STUDIES ON PNEUMOCOCCUS GROWTH INHIBITION

Abstract
A study was made of the pneumococcidal action of serum-leucocyte mixtures of pneumococcus-resistant animals with a view to determining whether this property of the blood is to be accounted for by the presence of certain serum constituents or by cellular characteristics which are lacking in the blood of susceptible animals. By means of a method specially developed for this purpose, it was found that, after adequate contact with the serum of pneumococcus-resistant animals, virulent pneumococci were phagocyted actively not only by the homologous leucocytes but also by the leucocytes of other resistant and susceptible animals. On the other hand, pneumococci exposed to the action of the serum of pneumococcus-susceptible animals were not taken up by the leucocytes of either the resistant or susceptible species. All the resistant animals tested, dog, cat, sheep, pig and horse, showed marked opsonic properties in their blood serum which were not found in the serum of susceptible ones, rabbit, guinea pig and human.
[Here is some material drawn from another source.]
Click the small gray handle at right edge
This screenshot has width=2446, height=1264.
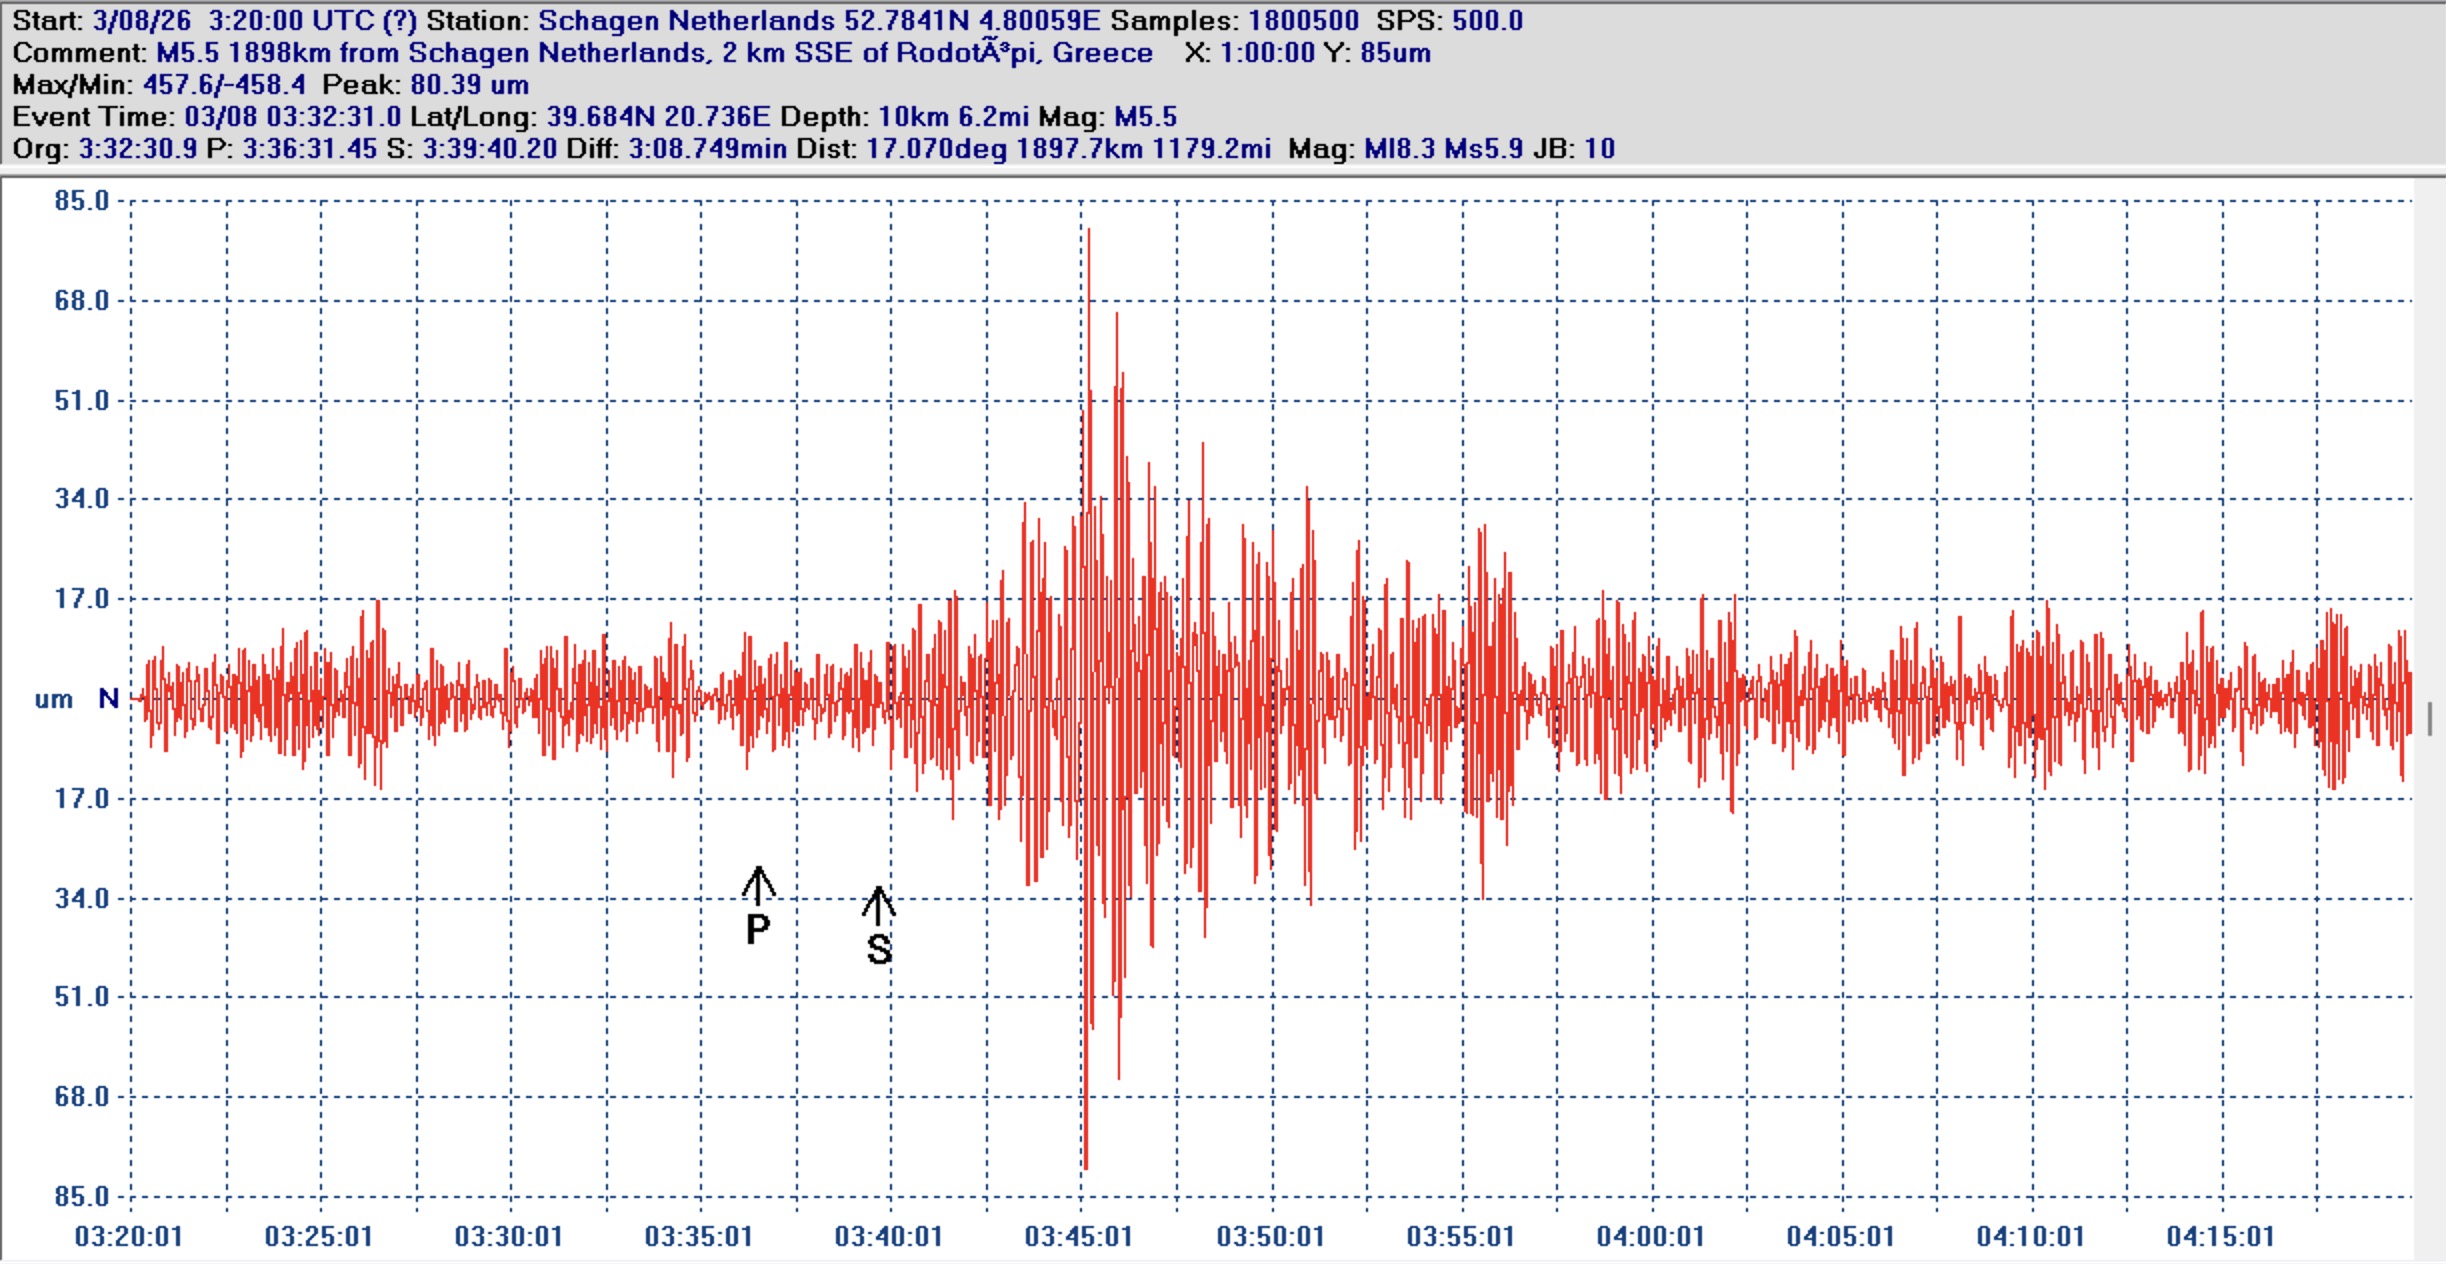coord(2429,717)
There appeared, however, to be no essential difference in the phagocytic activity of the leucocytes from the various animals. It was then shown that the pneumococcus-destroying power of serum-leucocyte mixtures was entirely abolished when heated serum was substituted for fresh serum and that such heated serum had lost much of its opsonic potency. Neither the living leucocytes alone nor extracts of the leucocytes were observed to exert any killing action on pneumococci. Further evidence of the controlling influence of opsonic action in the antipneumococcus defence mechanism of the blood, and its importance in natural resistance, was afforded by a study of the opsonin content and leucocytic functions of the blood of full grown and young rabbits as related to their widely varying degrees of pneumococcus susceptibility.